Short task >>
Duplicate the records below word for word, from the line with "Determine the [X, Y]" up to and including the line with "Hall is located at coordinates (729, 490).".

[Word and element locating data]
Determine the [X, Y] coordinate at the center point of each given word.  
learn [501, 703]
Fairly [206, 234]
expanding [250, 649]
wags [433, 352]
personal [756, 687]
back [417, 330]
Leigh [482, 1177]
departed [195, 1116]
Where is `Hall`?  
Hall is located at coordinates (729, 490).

* * *

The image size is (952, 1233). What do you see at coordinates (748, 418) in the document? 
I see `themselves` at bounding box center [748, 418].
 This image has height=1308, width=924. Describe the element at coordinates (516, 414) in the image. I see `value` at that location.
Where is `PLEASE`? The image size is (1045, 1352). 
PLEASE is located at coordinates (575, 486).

* * *

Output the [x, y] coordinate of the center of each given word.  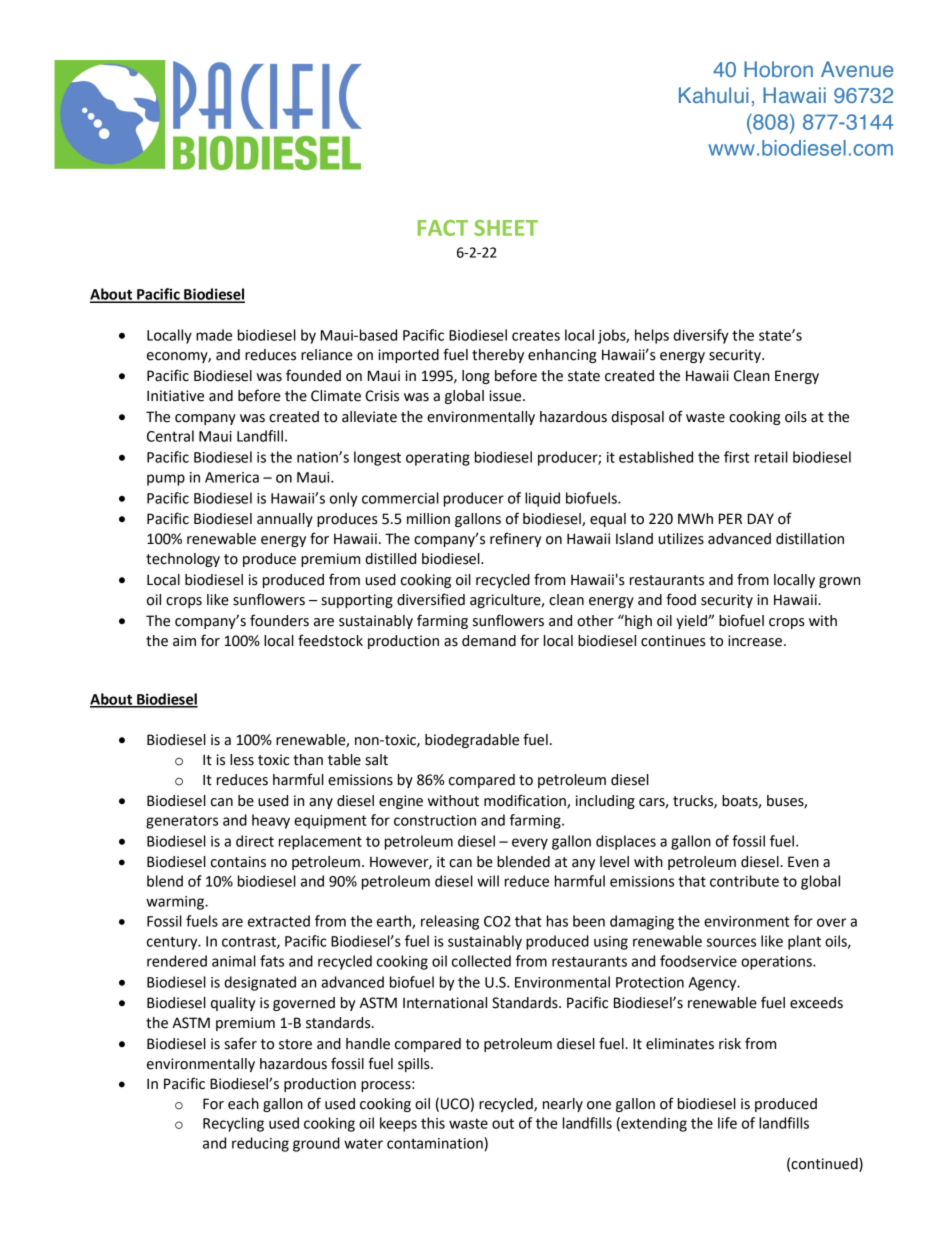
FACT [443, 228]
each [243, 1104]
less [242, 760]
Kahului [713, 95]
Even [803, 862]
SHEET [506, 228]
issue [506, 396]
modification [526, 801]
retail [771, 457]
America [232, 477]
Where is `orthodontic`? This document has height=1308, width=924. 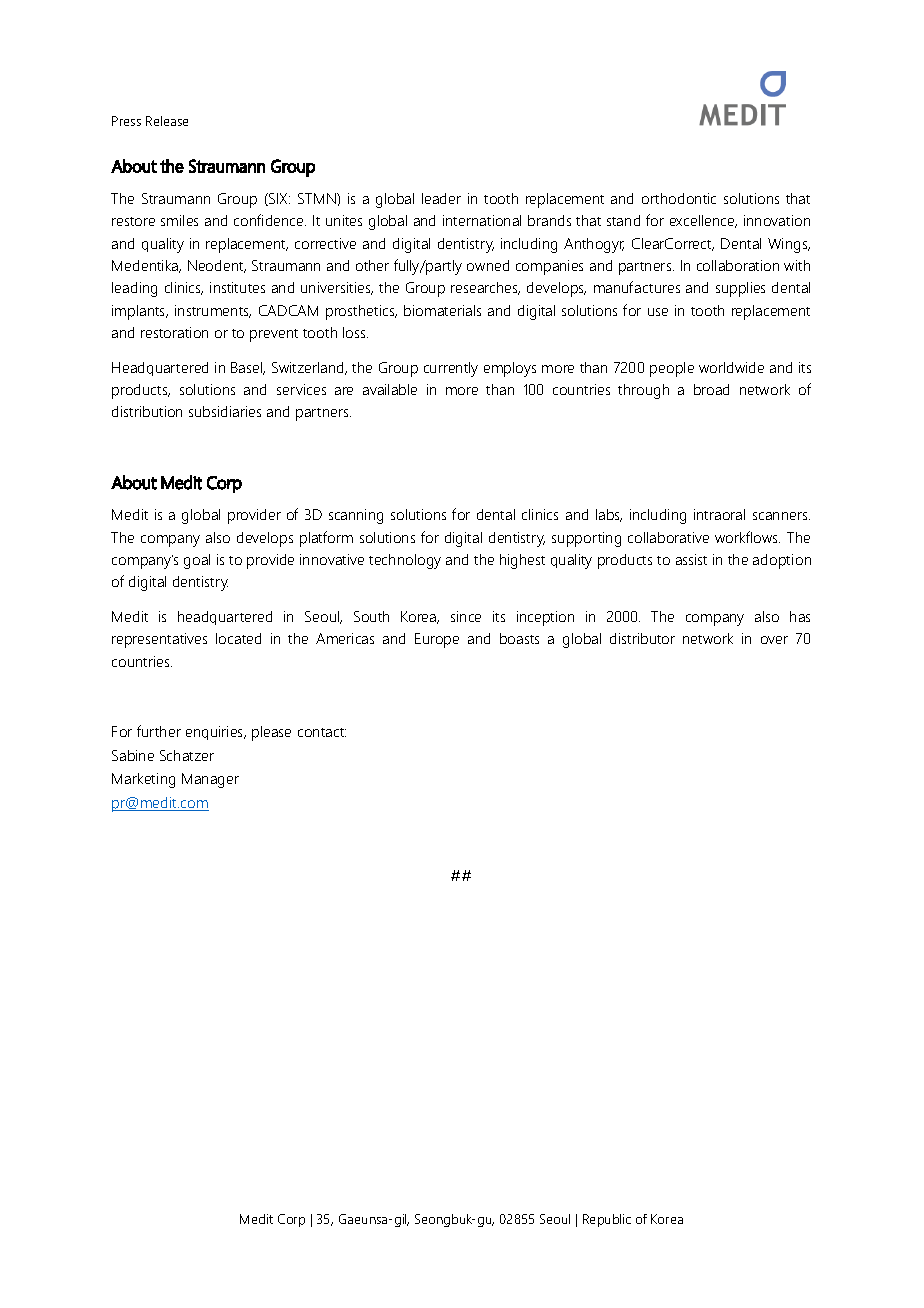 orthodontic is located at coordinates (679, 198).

Answer for the task >>
Determine the [X, Y] coordinate at the center point of each given word.  
learn [501, 703]
Fairly [206, 234]
expanding [250, 649]
wags [433, 352]
personal [756, 687]
back [417, 330]
Leigh [482, 1177]
departed [195, 1116]
Where is `Hall`?  
Hall is located at coordinates (729, 490).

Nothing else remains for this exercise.